**Extrait:**
**********
Voici l'histoire d'un site emblématique et historique de Neyron : la batterie de Sermenaz, plus communément appelée “Fort de Neyron” et propriété de la commune de Neyron depuis une dizaine d'années.
Un peu d'histoire
La batterie faisait partie de la deuxième ceinture de défense de Lyon et a été construite entre 1875 et 1887 sur le mont Goitron, un éperon qui domine le canal de Miribel et qui offre une vue imprenable sur Lyon et le Rhône en amont.
Ce fort, où 75 artilleurs vivaient au début du XXe siècle, est complètement entouré de fossés et les bâtiments sont situés derrière des remparts. Il comprenait 8 canons, 26 tonnes de poudre noire, une infirmerie, un magasin, une citerne d’une contenance de 200 m3. De nos jours, l’ensemble des bâtiments est plutôt bien conservé.
Pourquoi un ouvrage militaire de Défense à Sermenaz ?
L’emplacement est particulièrement bien choisi : le Mont Goitron, cet éperon qui domine le canal de Miribel, la route de Lyon-Genève et commande le chemin du Barye donnant accès au plateau de la Dombes par le chemin de Chalamont.
Imaginez un instant l’emplacement dans les années 1880, sans arbres aux alentours et la vue portait au loin : on apercevait le clocher de Décines à 6 500 m, celui de Vaulx-en-Velin à 4 000 m, le fort de Bron à 9 000 m, dans l’autre direction, le clocher de Vancia à 2 500 m, celui de Neyron à 900 m, du Mas-Rillier à 3 000 m, etc. On pouvait faire un tour d’horizon complet et donc diriger des tirs.
Lyon avait-elle besoin d’être défendue ?
Un petit rappel historique s’impose. Lyon, au début du XIXe siècle était sans défense organisée.
En janvier 1814, l’armée autrichienne venant de Genève avait été repoussée par le maréchal Augereau jusqu’à Lons le Saunier mais une nouvelle offensive de 4 000 hommes permit aux Autrichiens, après les combats de Villefranche et de Limonest, d’entrer sur Lyon par Vaise et Saint-Clair le 4 juin 1813.
L’occupation dura de mars à juin 1814. Après les 100 jours et Waterloo, Lyon subit une nouvelle occupation autrichienne en juillet 1815. Le traité de Vienne, attribuant la Savoie au royaume de Piémont, rapprocha la frontière de la France à 70 km de Lyon. Il devenait urgent pour la ville de se protéger. Dès 1818, un projet de fortifications de 18 forts, qu’on appela par la suite la petite ceinture, vit le jour mais, pratiquement, les constructions ne commencent qu’en 1831 et durent jusqu’en 1850.
**********
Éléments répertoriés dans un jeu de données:
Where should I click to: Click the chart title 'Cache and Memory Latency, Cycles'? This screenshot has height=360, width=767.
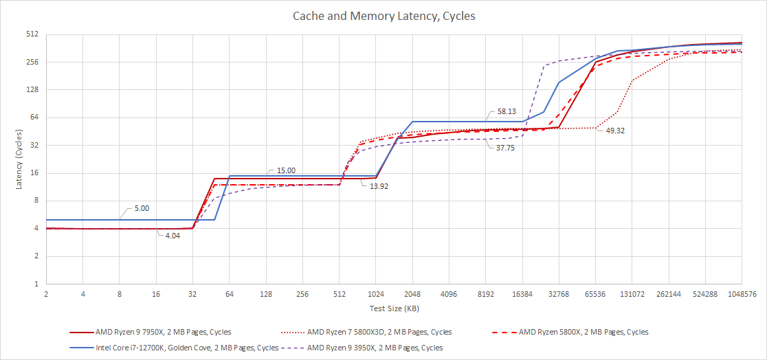[384, 15]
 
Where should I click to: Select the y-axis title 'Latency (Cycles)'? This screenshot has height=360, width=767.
[19, 158]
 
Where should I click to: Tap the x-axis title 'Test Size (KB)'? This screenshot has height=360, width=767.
[392, 307]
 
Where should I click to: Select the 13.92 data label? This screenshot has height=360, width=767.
[378, 185]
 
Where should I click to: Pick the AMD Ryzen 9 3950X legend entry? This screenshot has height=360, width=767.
[375, 348]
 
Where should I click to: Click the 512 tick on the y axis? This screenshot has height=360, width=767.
[31, 34]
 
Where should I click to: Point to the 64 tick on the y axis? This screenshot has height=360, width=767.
[33, 117]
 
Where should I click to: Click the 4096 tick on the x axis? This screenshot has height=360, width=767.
[448, 293]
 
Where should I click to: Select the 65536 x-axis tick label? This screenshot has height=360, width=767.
[595, 293]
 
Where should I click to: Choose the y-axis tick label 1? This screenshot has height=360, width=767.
[35, 283]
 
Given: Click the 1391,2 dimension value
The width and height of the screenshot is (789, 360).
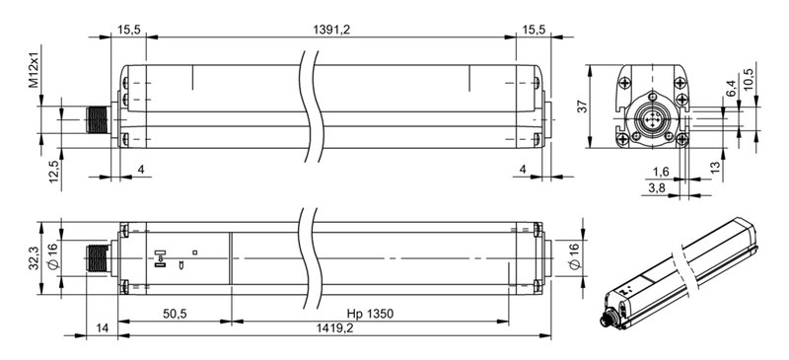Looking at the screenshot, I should pyautogui.click(x=331, y=31).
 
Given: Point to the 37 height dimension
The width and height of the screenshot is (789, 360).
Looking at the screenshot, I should pyautogui.click(x=581, y=107).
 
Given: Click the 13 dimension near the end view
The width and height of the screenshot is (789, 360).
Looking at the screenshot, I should pyautogui.click(x=714, y=167).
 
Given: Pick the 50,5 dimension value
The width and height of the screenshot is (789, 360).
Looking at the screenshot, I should pyautogui.click(x=175, y=314).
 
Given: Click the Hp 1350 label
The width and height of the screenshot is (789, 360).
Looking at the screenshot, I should pyautogui.click(x=370, y=314).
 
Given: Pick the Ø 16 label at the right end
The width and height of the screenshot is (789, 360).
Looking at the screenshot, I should pyautogui.click(x=575, y=259).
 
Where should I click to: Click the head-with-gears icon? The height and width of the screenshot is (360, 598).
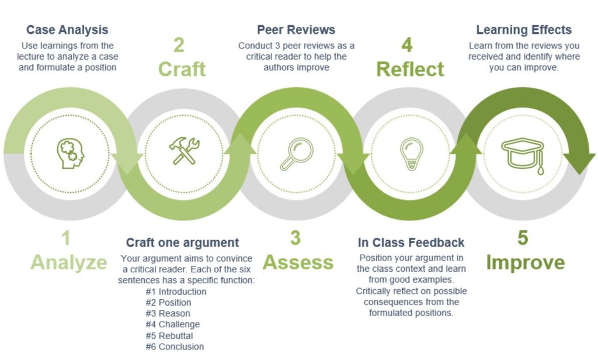coord(71,153)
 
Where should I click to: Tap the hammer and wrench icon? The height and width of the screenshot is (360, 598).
coord(184,151)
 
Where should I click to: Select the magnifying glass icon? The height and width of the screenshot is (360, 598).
coord(297,154)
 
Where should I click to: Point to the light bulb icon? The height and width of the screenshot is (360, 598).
coord(412,154)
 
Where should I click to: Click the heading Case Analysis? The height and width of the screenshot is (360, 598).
coord(67,30)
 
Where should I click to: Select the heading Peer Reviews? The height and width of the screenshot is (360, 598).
coord(296,30)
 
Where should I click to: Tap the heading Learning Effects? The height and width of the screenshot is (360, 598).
coord(524,30)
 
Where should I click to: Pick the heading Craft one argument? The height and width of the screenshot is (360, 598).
coord(182,243)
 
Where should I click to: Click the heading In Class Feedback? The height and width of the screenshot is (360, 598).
coord(411,243)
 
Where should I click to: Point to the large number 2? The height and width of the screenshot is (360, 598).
coord(179,44)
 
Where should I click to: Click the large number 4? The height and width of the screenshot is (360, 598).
coord(407,44)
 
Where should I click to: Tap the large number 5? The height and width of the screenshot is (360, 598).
coord(523,238)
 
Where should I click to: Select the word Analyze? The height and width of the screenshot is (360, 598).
coord(69,262)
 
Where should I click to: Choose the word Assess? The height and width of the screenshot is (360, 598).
coord(298,262)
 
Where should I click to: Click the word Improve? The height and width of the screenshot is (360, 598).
coord(526,262)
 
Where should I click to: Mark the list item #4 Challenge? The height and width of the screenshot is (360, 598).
coord(173,324)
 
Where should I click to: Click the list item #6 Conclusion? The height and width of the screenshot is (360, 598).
coord(175,347)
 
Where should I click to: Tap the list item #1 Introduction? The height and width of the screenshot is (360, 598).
coord(176,292)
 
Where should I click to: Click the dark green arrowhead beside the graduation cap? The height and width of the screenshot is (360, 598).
coord(579,162)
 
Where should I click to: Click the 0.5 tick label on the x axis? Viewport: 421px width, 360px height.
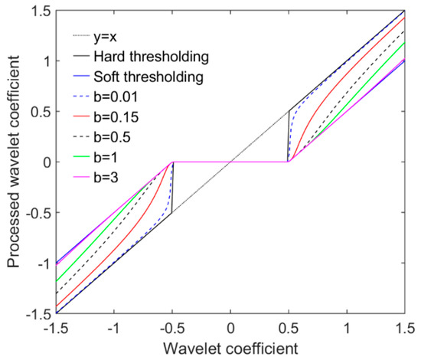tap(289, 328)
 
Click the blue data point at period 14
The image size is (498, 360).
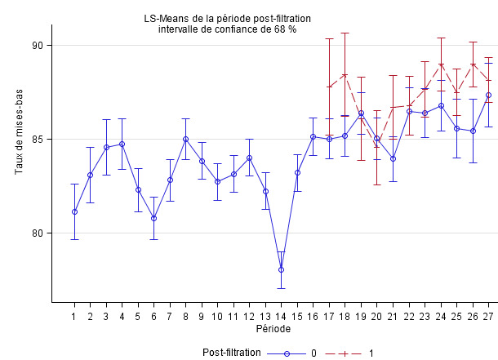coord(281,269)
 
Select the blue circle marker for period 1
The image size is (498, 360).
coord(74,211)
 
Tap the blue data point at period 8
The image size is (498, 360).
coord(186,139)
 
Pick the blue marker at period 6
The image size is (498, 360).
coord(153,218)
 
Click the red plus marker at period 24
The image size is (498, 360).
coord(441,64)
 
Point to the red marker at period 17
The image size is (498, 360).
coord(329,87)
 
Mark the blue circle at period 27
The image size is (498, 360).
coord(489,95)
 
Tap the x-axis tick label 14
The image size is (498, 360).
coord(281,316)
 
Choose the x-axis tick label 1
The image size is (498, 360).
coord(74,316)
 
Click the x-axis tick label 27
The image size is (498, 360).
coord(488,316)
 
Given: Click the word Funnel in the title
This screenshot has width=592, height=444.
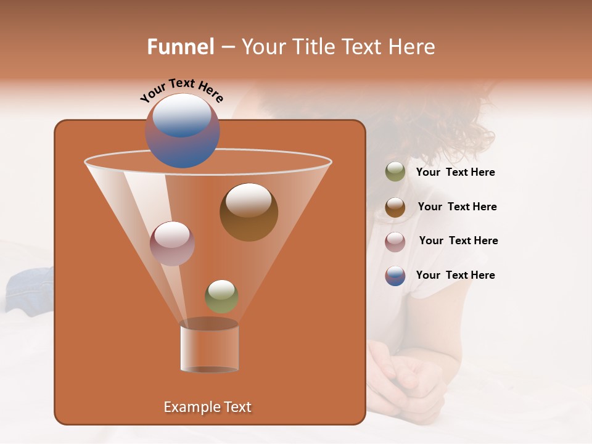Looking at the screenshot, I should click(x=180, y=47).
**********
**Travail demandé:**
1 > Traduisez en anglais la phrase suivante de l'extrait : « Ce fort, où 75 artilleurs vivaient au début du XXe siècle, est complètement entouré de fossés et les bâtiments sont situés derrière des remparts. »
2 > D'après l'extrait, entre quelles années la batterie de Sermenaz a-t-elle été construite ?

**Réponses par tâche:**
1 > This fort, where 75 artillerymen lived at the beginning of the 20th century, is completely surrounded by ditches, and the buildings are located behind ramparts.

2 > Entre 1875 et 1887.